The controversy that has always accompanied Ordinary People is its Oscar win for Best Picture over Martin Scorsese's Raging Bull. At a glance, it seems like the triumph of the conventional over the artistic, of bourgeois drama over expressionist tragedy. But this reading is reductive. The Academy's choice in 1981 was not merely aesthetic, but deeply cultural. Raging Bull was the last, magnificent spasm of 1970s New Hollywood: a masculine, violent, self-destructive cinema that looked into the abyss of the American soul without offering redemption. Ordinary People, on the other hand, was the perfect film for the dawn of the Reagan era. While critical of the superficial values of the bourgeoisie, it offered a way out, a chance for healing through therapy, communication, and the rediscovery of emotional honesty. If Scorsese's film was a descent into hell with no return, Redford's was a therapeutic journey that suggested that, yes, “ordinary people” could make it. America in the early 1980s wanted to hear this. It wanted the promise of recomposition, not the contemplation of chaos.
But to reduce Ordinary People to a mere product of its time would be a mistake. Its influence is deep and far-reaching. It legitimized the representation of mental health and therapy in cinema, paving the way for decades of narratives that explore psychological trauma with seriousness and without sensationalism. Its measured pace and almost literary attention to character psychology make it an anomaly in mainstream cinema, closer to an Ingmar Bergman film (think of Scenes from a Marriage transposed to an American suburb) than a typical Hollywood drama. And there is one last, subtle touch of genius: the soundtrack, dominated by Pachelbel's Canon in D major. A piece that is the epitome of orderly beauty, of perfect, almost mathematical harmonic progression. Redford uses it in an alienating way, as an ironic counterpoint to the emotional breakdown we see on screen. The music represents the order to which the Jarretts aspire, a perfect, reassuring melody that sounds mocking as their lives fall apart. It is the soundtrack to their denial.

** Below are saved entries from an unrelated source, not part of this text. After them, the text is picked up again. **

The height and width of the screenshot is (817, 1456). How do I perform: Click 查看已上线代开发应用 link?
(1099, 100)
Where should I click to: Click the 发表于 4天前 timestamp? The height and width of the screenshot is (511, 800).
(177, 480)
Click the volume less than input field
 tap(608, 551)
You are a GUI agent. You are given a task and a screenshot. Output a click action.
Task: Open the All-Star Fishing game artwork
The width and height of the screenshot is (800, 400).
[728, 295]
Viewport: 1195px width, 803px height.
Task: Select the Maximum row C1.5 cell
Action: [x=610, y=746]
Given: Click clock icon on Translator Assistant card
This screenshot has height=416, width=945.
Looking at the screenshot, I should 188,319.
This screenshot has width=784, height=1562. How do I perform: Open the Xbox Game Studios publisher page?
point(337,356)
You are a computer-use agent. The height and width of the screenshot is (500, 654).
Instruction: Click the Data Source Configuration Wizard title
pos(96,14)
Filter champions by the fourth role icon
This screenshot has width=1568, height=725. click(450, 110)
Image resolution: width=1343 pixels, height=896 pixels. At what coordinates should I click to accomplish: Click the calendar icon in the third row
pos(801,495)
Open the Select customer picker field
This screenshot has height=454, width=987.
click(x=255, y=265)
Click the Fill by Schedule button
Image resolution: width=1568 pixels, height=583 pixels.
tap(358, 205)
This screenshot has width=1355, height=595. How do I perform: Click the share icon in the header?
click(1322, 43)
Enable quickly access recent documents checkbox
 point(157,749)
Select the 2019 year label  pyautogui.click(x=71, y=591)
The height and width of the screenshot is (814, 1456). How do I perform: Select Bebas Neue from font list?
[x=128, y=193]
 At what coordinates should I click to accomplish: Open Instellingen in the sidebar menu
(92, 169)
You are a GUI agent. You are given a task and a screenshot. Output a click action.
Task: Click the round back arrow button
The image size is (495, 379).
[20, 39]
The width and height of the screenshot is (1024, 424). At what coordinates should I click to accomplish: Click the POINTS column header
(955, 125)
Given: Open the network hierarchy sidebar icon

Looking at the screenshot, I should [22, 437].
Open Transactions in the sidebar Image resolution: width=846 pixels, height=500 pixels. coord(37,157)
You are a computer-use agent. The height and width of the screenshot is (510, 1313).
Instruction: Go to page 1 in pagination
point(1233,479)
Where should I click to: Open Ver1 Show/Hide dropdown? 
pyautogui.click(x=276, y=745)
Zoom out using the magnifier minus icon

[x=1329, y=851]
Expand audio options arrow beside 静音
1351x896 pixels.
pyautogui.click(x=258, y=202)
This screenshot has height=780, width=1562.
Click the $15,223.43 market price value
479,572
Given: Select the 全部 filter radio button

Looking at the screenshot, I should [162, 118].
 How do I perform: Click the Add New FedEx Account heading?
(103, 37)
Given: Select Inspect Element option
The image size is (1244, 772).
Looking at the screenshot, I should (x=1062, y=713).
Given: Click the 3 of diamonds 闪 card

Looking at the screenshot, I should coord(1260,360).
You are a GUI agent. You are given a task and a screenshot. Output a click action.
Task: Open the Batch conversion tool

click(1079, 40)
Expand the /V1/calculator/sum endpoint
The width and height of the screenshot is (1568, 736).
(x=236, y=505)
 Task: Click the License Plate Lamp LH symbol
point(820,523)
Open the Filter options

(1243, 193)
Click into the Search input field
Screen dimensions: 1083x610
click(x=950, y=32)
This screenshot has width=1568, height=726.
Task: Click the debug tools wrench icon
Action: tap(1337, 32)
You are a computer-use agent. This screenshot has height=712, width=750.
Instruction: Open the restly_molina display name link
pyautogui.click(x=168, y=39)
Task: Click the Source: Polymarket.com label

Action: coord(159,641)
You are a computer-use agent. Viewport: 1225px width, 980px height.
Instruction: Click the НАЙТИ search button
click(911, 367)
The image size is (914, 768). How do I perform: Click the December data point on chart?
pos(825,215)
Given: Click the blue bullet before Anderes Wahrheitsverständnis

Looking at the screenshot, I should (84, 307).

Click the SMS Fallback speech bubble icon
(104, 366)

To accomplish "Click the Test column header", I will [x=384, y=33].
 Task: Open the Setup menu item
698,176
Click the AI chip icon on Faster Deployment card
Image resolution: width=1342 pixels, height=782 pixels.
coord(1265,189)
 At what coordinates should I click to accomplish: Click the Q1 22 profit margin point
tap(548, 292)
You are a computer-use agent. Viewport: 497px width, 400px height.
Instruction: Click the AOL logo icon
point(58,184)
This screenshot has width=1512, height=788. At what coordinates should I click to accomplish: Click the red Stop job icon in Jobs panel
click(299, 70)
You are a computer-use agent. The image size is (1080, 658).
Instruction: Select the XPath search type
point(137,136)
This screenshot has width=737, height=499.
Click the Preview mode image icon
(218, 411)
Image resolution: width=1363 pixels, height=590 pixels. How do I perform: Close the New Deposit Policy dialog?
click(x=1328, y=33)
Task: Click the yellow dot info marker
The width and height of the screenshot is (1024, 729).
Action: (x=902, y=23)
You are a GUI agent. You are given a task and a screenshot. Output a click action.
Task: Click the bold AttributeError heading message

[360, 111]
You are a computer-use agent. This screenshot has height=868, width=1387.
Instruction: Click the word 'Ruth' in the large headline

Ordinary People is a film that breathes, that hurts, that forces the viewer to confront the discomfort of its silences. It offers no easy catharsis or Hollywood reconciliations. The ending, with Beth's departure and the uncertain but sincere embrace between father and son, is as painful as it is liberating. It is the acceptance that some wounds cannot be healed and that the real family is not the one defined by blood ties or appearances, but the one that is rebuilt on the rubble, learning a new, difficult language: that of vulnerability. It is a quiet masterpiece, whose power does not explode but implodes, leaving a lasting echo in the soul of the viewer. An echo that whispers an uncomfortable truth: normality, at times, is only the most elegant form of despair.